Directions: Pull each line containing "every" out of the data and copy it.

"""

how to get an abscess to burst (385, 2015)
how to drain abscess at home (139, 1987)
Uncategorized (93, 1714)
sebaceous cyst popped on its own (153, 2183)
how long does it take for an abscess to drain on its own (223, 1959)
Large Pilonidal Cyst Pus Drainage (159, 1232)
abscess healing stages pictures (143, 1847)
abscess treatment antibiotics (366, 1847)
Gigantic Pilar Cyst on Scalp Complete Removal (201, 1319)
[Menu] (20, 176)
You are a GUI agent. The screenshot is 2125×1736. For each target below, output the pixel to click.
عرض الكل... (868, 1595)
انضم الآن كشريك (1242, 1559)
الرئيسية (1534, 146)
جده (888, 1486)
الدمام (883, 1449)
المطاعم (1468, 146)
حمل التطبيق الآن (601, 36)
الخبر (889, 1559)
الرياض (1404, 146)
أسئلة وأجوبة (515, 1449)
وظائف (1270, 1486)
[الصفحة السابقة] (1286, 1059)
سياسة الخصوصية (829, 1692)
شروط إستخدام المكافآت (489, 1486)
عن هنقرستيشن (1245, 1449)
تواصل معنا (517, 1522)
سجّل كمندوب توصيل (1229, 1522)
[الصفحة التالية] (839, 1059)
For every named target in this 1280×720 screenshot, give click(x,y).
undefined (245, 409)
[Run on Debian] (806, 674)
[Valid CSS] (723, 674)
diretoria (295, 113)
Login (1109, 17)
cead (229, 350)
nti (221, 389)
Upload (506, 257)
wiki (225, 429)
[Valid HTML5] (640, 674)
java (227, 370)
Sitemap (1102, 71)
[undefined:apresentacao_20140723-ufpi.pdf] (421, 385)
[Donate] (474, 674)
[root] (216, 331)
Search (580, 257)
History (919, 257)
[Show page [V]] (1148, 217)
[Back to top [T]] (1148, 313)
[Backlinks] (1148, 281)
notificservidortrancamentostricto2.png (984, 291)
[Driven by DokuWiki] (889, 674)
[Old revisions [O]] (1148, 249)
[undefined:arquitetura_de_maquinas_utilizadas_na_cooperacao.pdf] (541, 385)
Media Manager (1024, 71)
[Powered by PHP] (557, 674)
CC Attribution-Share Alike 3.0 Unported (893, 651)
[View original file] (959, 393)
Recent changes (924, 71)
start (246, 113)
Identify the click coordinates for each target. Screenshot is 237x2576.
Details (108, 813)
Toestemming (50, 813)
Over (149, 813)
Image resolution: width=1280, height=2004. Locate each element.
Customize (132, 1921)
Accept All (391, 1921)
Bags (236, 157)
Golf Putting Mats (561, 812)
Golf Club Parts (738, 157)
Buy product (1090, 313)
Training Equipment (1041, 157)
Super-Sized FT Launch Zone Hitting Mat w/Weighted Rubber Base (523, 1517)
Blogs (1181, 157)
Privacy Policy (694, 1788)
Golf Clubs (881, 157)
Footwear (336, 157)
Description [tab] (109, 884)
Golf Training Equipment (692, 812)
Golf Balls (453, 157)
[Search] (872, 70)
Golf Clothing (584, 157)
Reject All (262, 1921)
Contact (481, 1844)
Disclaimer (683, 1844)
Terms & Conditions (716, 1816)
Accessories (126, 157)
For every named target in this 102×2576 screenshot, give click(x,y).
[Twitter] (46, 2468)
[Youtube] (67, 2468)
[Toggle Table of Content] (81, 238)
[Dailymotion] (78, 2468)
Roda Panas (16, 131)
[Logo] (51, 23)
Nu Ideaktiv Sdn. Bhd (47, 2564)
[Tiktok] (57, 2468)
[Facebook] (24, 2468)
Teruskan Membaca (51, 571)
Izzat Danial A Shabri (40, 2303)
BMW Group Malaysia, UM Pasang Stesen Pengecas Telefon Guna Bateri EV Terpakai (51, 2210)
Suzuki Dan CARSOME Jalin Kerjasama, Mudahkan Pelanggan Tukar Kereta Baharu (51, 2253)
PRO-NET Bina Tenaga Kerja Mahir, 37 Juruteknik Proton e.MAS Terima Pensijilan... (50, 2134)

"""

Solution to this exercise:
For every named target in this 1280×720 screenshot, give click(x,y).
For every named target in this 102×2576 screenshot, give click(x,y).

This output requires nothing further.